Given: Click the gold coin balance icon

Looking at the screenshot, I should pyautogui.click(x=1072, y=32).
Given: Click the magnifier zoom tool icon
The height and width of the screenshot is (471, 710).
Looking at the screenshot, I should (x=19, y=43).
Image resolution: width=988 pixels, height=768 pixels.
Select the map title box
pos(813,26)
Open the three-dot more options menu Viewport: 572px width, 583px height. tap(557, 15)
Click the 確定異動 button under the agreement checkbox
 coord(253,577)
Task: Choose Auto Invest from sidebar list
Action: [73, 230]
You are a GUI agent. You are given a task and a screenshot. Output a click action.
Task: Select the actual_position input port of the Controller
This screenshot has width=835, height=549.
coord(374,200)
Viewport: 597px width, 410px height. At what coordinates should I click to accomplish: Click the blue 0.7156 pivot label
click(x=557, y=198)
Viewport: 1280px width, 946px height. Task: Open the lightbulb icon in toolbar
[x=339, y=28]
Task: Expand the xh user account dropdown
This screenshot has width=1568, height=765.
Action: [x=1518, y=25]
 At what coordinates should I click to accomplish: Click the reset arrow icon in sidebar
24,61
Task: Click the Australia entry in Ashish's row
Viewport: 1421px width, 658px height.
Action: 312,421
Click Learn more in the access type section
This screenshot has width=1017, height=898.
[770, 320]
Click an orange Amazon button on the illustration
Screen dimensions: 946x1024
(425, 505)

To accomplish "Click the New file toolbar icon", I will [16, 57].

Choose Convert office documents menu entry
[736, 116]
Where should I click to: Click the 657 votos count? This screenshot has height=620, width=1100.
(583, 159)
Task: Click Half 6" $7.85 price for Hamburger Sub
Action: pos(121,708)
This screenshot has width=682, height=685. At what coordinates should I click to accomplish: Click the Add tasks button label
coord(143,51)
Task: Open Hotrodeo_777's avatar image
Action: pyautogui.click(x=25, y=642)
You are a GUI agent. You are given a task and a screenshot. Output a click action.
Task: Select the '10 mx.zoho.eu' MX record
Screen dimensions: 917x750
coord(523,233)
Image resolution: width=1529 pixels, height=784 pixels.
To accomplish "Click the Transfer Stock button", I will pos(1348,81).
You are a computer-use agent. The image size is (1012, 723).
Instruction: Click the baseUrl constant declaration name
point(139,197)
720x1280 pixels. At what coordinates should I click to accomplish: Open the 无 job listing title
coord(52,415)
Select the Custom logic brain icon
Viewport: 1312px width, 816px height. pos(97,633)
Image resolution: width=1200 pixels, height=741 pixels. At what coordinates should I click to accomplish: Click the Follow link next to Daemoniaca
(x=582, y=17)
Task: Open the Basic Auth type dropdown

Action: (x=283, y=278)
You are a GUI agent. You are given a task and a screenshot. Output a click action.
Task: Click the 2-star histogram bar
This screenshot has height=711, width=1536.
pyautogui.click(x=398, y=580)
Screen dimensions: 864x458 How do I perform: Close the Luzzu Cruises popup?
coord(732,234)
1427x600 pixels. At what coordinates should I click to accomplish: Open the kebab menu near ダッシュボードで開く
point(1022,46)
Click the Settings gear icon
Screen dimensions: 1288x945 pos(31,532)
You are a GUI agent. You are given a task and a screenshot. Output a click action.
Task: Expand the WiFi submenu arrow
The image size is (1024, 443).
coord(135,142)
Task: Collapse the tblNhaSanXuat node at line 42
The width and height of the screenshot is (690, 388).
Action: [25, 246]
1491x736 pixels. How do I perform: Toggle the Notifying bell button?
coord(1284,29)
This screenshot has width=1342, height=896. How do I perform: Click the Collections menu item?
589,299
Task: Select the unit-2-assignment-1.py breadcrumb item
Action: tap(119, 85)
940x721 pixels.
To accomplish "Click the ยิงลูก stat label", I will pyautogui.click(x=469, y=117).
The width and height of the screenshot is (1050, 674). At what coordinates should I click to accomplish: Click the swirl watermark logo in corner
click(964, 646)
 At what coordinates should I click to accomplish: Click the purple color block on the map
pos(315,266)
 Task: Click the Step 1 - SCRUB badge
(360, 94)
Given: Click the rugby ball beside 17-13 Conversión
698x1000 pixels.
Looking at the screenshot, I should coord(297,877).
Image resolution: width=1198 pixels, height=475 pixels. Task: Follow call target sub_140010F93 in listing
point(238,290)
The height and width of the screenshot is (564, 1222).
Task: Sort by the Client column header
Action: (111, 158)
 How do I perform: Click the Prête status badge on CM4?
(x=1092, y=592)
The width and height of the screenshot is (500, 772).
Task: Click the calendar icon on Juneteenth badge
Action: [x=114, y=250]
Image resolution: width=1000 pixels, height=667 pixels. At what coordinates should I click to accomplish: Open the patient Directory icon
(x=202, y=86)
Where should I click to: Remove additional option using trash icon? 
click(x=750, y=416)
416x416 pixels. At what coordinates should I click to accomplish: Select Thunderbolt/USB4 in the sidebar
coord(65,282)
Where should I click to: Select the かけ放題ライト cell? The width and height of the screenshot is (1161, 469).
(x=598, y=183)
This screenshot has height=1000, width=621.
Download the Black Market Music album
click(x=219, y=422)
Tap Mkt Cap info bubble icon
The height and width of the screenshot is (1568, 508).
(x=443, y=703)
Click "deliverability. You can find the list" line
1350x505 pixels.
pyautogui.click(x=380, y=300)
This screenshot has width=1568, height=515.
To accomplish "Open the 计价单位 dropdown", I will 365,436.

- Required work -
Write out the entire listing above once more. Keep it exact.

- Output for this task -
Given: Click the gold coin balance icon

Looking at the screenshot, I should pyautogui.click(x=1072, y=32).
Given: Click the magnifier zoom tool icon
The height and width of the screenshot is (471, 710).
Looking at the screenshot, I should (x=19, y=43).
Image resolution: width=988 pixels, height=768 pixels.
Select the map title box
pos(813,26)
Open the three-dot more options menu Viewport: 572px width, 583px height. tap(557, 15)
Click the 確定異動 button under the agreement checkbox
 coord(253,577)
Task: Choose Auto Invest from sidebar list
Action: [73, 230]
You are a GUI agent. You are given a task and a screenshot. Output a click action.
Task: Select the actual_position input port of the Controller
This screenshot has width=835, height=549.
coord(374,200)
Viewport: 597px width, 410px height. At what coordinates should I click to accomplish: Click the blue 0.7156 pivot label
click(x=557, y=198)
Viewport: 1280px width, 946px height. Task: Open the lightbulb icon in toolbar
[x=339, y=28]
Task: Expand the xh user account dropdown
This screenshot has width=1568, height=765.
Action: [x=1518, y=25]
 At what coordinates should I click to accomplish: Click the reset arrow icon in sidebar
24,61
Task: Click the Australia entry in Ashish's row
Viewport: 1421px width, 658px height.
Action: 312,421
Click Learn more in the access type section
This screenshot has width=1017, height=898.
[770, 320]
Click an orange Amazon button on the illustration
Screen dimensions: 946x1024
(425, 505)

To accomplish "Click the New file toolbar icon", I will [16, 57].

Choose Convert office documents menu entry
[736, 116]
Where should I click to: Click the 657 votos count? This screenshot has height=620, width=1100.
(583, 159)
Task: Click Half 6" $7.85 price for Hamburger Sub
Action: pos(121,708)
This screenshot has width=682, height=685. At what coordinates should I click to accomplish: Click the Add tasks button label
coord(143,51)
Task: Open Hotrodeo_777's avatar image
Action: pyautogui.click(x=25, y=642)
You are a GUI agent. You are given a task and a screenshot. Output a click action.
Task: Select the '10 mx.zoho.eu' MX record
Screen dimensions: 917x750
coord(523,233)
Image resolution: width=1529 pixels, height=784 pixels.
To accomplish "Click the Transfer Stock button", I will pos(1348,81).
You are a computer-use agent. The image size is (1012, 723).
Instruction: Click the baseUrl constant declaration name
point(139,197)
720x1280 pixels. At what coordinates should I click to accomplish: Open the 无 job listing title
coord(52,415)
Select the Custom logic brain icon
Viewport: 1312px width, 816px height. pos(97,633)
Image resolution: width=1200 pixels, height=741 pixels. At what coordinates should I click to accomplish: Click the Follow link next to Daemoniaca
(x=582, y=17)
Task: Open the Basic Auth type dropdown

Action: (x=283, y=278)
You are a GUI agent. You are given a task and a screenshot. Output a click action.
Task: Click the 2-star histogram bar
This screenshot has height=711, width=1536.
pyautogui.click(x=398, y=580)
Screen dimensions: 864x458 How do I perform: Close the Luzzu Cruises popup?
coord(732,234)
1427x600 pixels. At what coordinates should I click to accomplish: Open the kebab menu near ダッシュボードで開く
point(1022,46)
Click the Settings gear icon
Screen dimensions: 1288x945 pos(31,532)
You are a GUI agent. You are given a task and a screenshot. Output a click action.
Task: Expand the WiFi submenu arrow
The image size is (1024, 443).
coord(135,142)
Task: Collapse the tblNhaSanXuat node at line 42
The width and height of the screenshot is (690, 388).
Action: [25, 246]
1491x736 pixels. How do I perform: Toggle the Notifying bell button?
coord(1284,29)
This screenshot has width=1342, height=896. How do I perform: Click the Collections menu item?
589,299
Task: Select the unit-2-assignment-1.py breadcrumb item
Action: tap(119, 85)
940x721 pixels.
To accomplish "Click the ยิงลูก stat label", I will pyautogui.click(x=469, y=117).
The width and height of the screenshot is (1050, 674). At what coordinates should I click to accomplish: Click the swirl watermark logo in corner
click(964, 646)
 At what coordinates should I click to accomplish: Click the purple color block on the map
pos(315,266)
 Task: Click the Step 1 - SCRUB badge
(360, 94)
Given: Click the rugby ball beside 17-13 Conversión
698x1000 pixels.
Looking at the screenshot, I should coord(297,877).
Image resolution: width=1198 pixels, height=475 pixels. Task: Follow call target sub_140010F93 in listing
point(238,290)
The height and width of the screenshot is (564, 1222).
Task: Sort by the Client column header
Action: (111, 158)
 How do I perform: Click the Prête status badge on CM4?
(x=1092, y=592)
The width and height of the screenshot is (500, 772).
Task: Click the calendar icon on Juneteenth badge
Action: [x=114, y=250]
Image resolution: width=1000 pixels, height=667 pixels. At what coordinates should I click to accomplish: Open the patient Directory icon
(x=202, y=86)
Where should I click to: Remove additional option using trash icon? 
click(x=750, y=416)
416x416 pixels. At what coordinates should I click to accomplish: Select Thunderbolt/USB4 in the sidebar
coord(65,282)
Where should I click to: Select the かけ放題ライト cell? The width and height of the screenshot is (1161, 469).
(x=598, y=183)
This screenshot has height=1000, width=621.
Download the Black Market Music album
click(x=219, y=422)
Tap Mkt Cap info bubble icon
The height and width of the screenshot is (1568, 508).
(x=443, y=703)
Click "deliverability. You can find the list" line
1350x505 pixels.
pyautogui.click(x=380, y=300)
This screenshot has width=1568, height=515.
To accomplish "Open the 计价单位 dropdown", I will 365,436.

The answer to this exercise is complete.